### Tarea pedida 1
Responde estas preguntas sobre el artículo del yoga en la cárcel:
(a) ¿Cuántos presos están tirados en el piso?
(b) ¿En qué provincia está la cárcel de San Martín?
(c) ¿En qué país está Ismael Mastrini contando su experiencia?
### Tarea pedida 2
Según el artículo del yoga en la cárcel, ¿qué cosas forman "la gran jaula"? Nómbralas todas.
### Tarea pedida 3
Retoma el artículo sobre los presos que hacen yoga y escríbelo a partir de su última frase.

### Texto de lectura
--*--

EL
ARGENTINO QUE PUSO A HACER YOGA A LOS PRESOS MÁS PELIGROSOS
Ismael
Mastrini logró que en Argentina pasen sus días sin el peso del odio y el
rencor. Está en Colombia compartiendo su experiencia
Por Pacho Escobar
Los 24 presos están tirados en el piso. Es el pabellón de máxima
seguridad del centro penitenciario de San Martín. Es la cárcel más peligrosa de
la provincia de Buenos Aires (Argentina). Los consideran los hombres más difíciles
de aquel lugar sombrío. Todos están boca abajo. Algunos están ahí por haber asesinado
a alguien, otros por haber dirigido las bandas delincuenciales más bastas de esa
ciudad, un par de ellos llevan la mitad de sus vidas allí y -por tal- en la reclusión
les tienen respeto, peor aún, pánico. Respiran.
Todos inhalan grandes bocanadas de aire, las retienen por unos
segundos en su diafragma y exhalan. Los guardianes que los vigilan escuchan lo obvio,
el bullicio de la gran jaula de muros, alambres de púas, candados y rejas, pero
los 24 hombres que están tirados en aquel patio solo escuchan su respiración. Algunos
ya han llegado al punto de encontrarse con ellos mismos, con su paz. Aquel estado
ajeno, desconocido, paradójicamente por un momento da miedo; tanto, que algunos
ni se dan cuenta que están llorando a cantaros, aunque lo hacen en silencio. Entonces
llega la paz en toda su expresión. ¿Pero que es esa categoría llamada paz?: es estar
livianos, es no sentir pianos encima, no sentir culpas, no tener rencores, no sentir
rivalidades, menos inferioridades, es perdonarse y saber que se puede vivir sin
enterrar puñales, sin pegar tiros, sin quitar carteras. Es respirar.

--*--

### Ítems dados
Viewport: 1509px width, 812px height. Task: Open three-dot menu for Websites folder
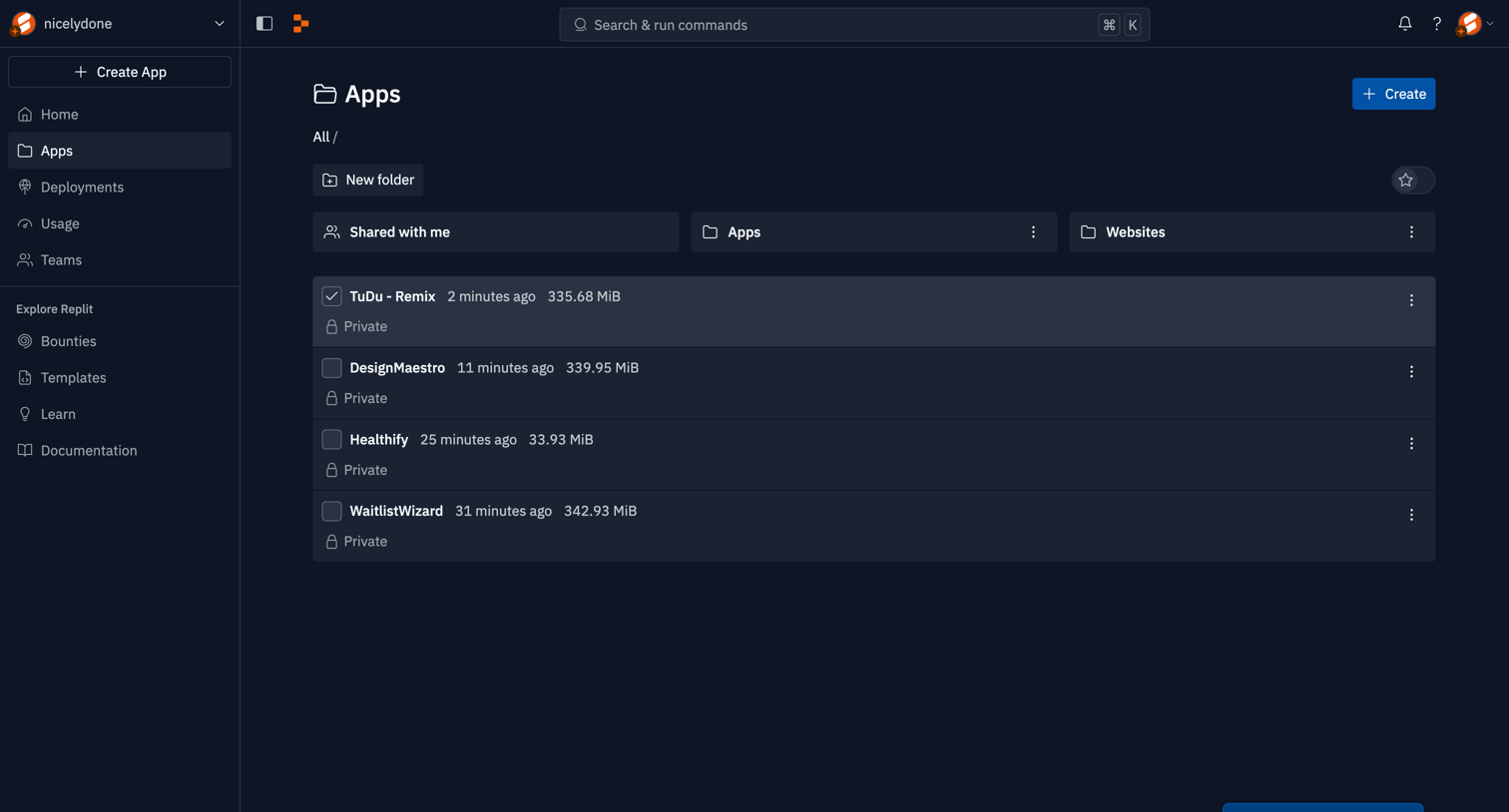coord(1411,232)
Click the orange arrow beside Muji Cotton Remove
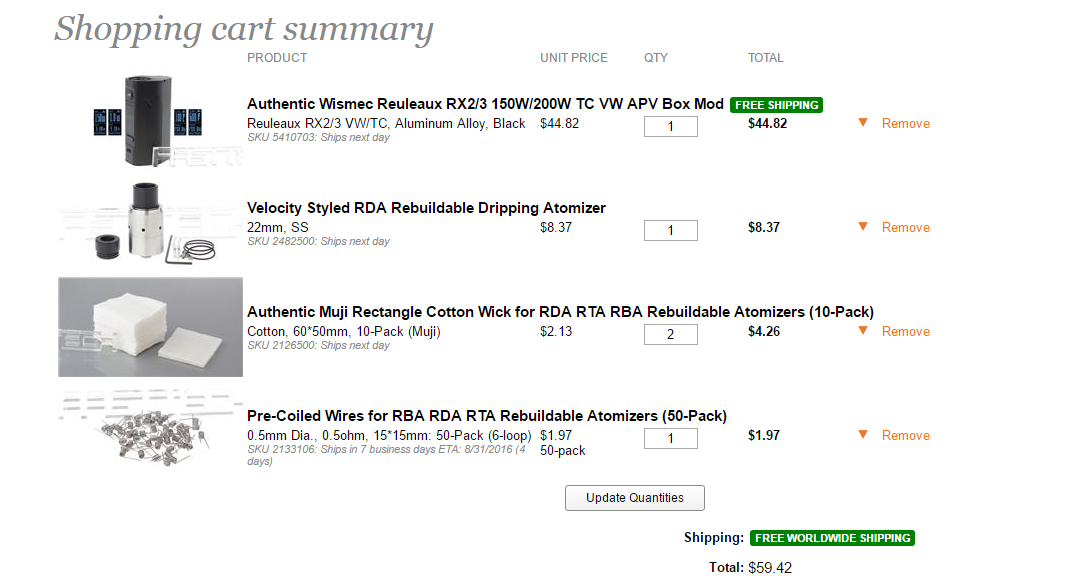Image resolution: width=1070 pixels, height=584 pixels. tap(863, 331)
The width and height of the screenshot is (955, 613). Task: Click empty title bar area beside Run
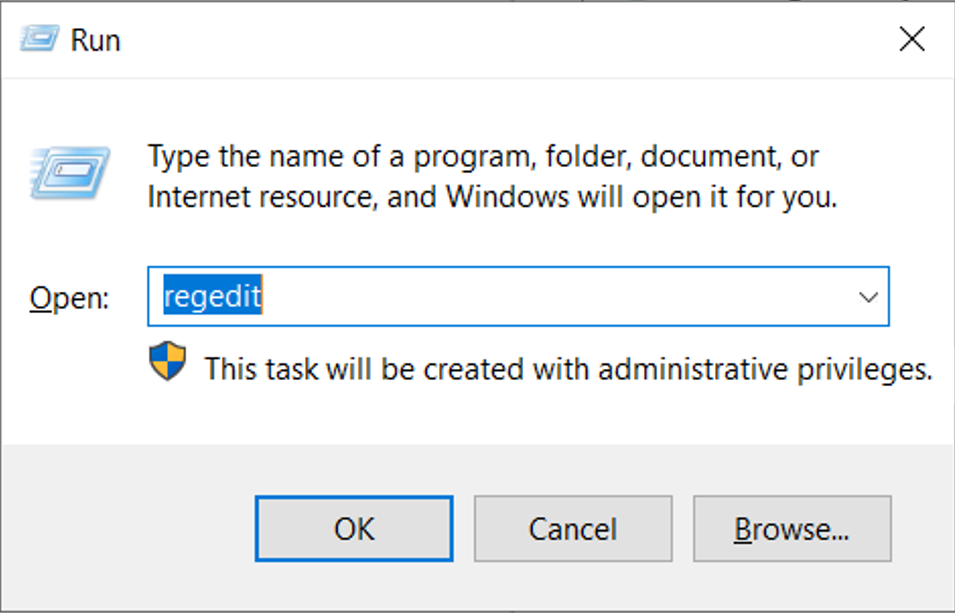coord(500,40)
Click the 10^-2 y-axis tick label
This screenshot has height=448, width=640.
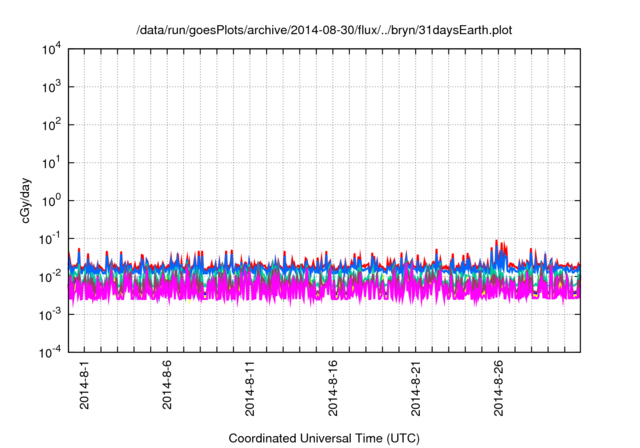point(52,276)
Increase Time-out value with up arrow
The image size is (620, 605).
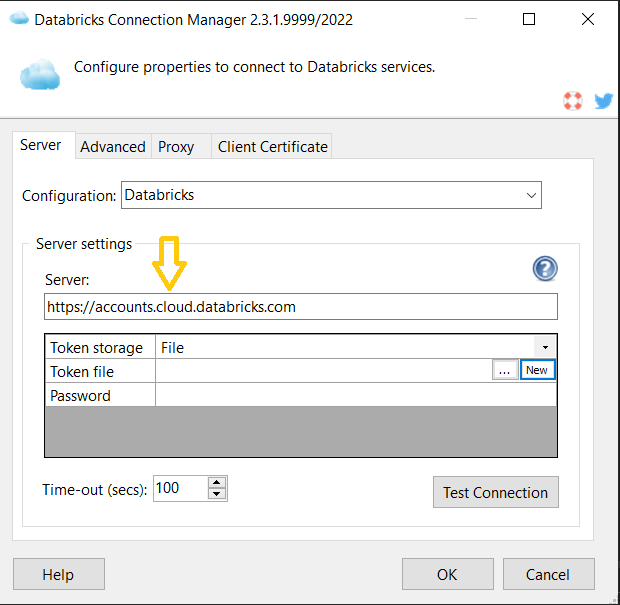click(217, 482)
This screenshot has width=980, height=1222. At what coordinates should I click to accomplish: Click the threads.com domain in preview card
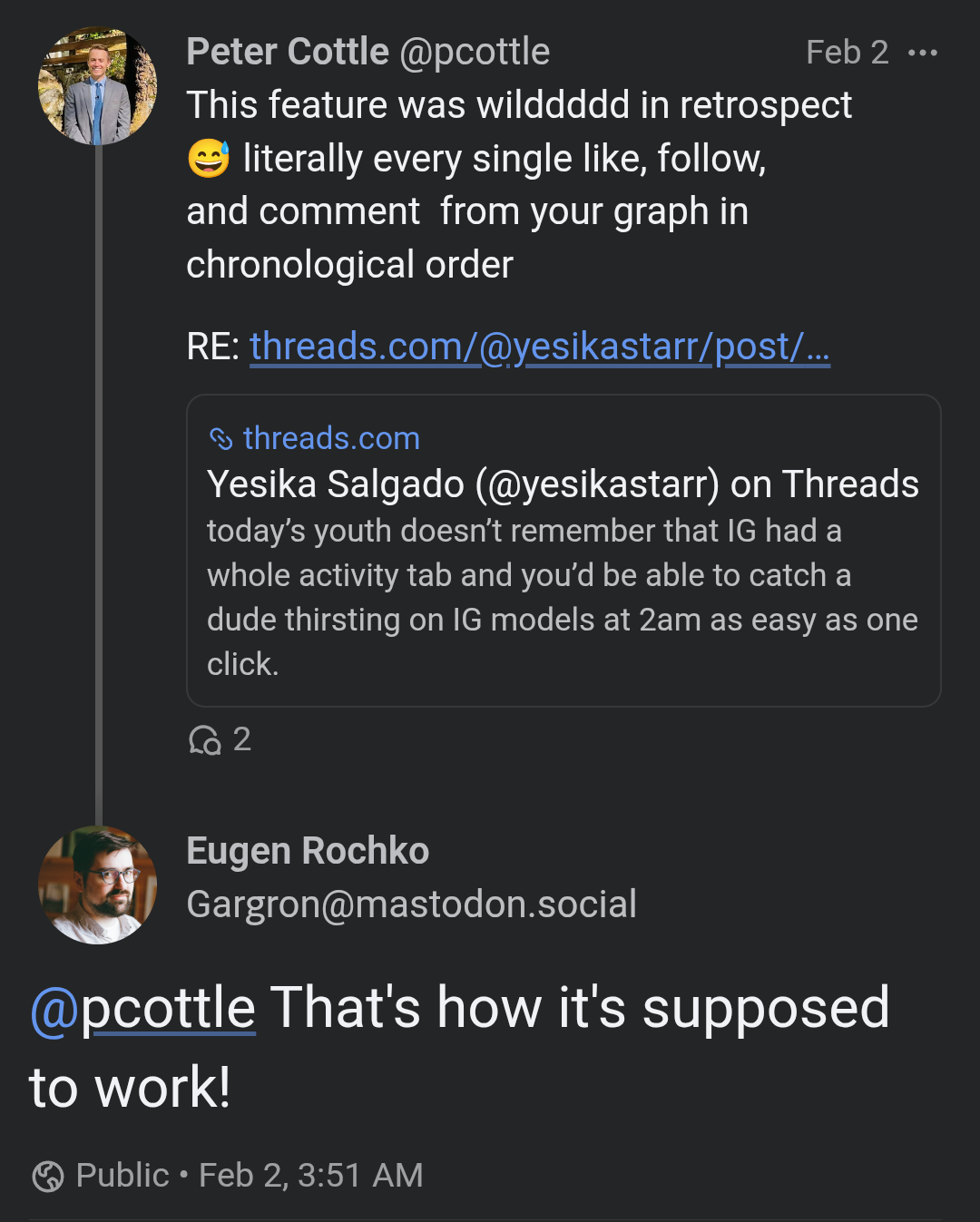click(331, 439)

--*--

### Respuesta 1
(a) 24.
(b) En la provincia de Buenos Aires (Argentina).
(c) En Colombia.

### Respuesta 2
Muros, alambres de púas, candados y rejas.

### Respuesta 3
Junto a ellos está un hombre que cuando se le escucha hablar,
alivia los días. Se llama Ismael Mastrini, tiene 75 años, es abogado, pero ahora
es maestro de yoga, aunque no le gusta ni que le llamen maestro ni hablar con propiedad
de este arte tan milenario. De ser uno de los mejores abogados de divorcios, tener
un bufet con varios empleados, cobrar por dividir bienes pasó a estar en la otra
orilla, la de juntar personas y hacerles vivir alegrías, felicidad, quizás amor.
Cuando era pequeño una escena lo marcó. Su papá le había regalado
un caballo y lo quería tanto que jugaba con él como si fuera un animal doméstico.
No sabe quién se quería robar la hermosa yegua, el animal se resistió y recibió
una puñalada en el estómago. ‘Muñeca’ fue en búsqueda de Ismael y se le murió en
los brazos. Desde ese día supo lo que era ver sufrir y desfallecer a un ser vivo.
También sufrió los embates de los “NO”. Su educación la recibió de curas. Mastrini
quería escribir, eso era lo que lo llenaba, pero cada que pasaba un trabajo, le
decían que estaba mal y que ese: ¡NO era su camino! “Papá voy a ser escritor”, “NO”,
respondió el progenitor que era de pocas palabras, entonces el muchacho se inscribió
muy joven a la escuela de leyes, se graduó con excelentes notas llevó el cartón
a su casa, le cumplió a su padre y se fue en un barco de hippie. Eran los años sesenta.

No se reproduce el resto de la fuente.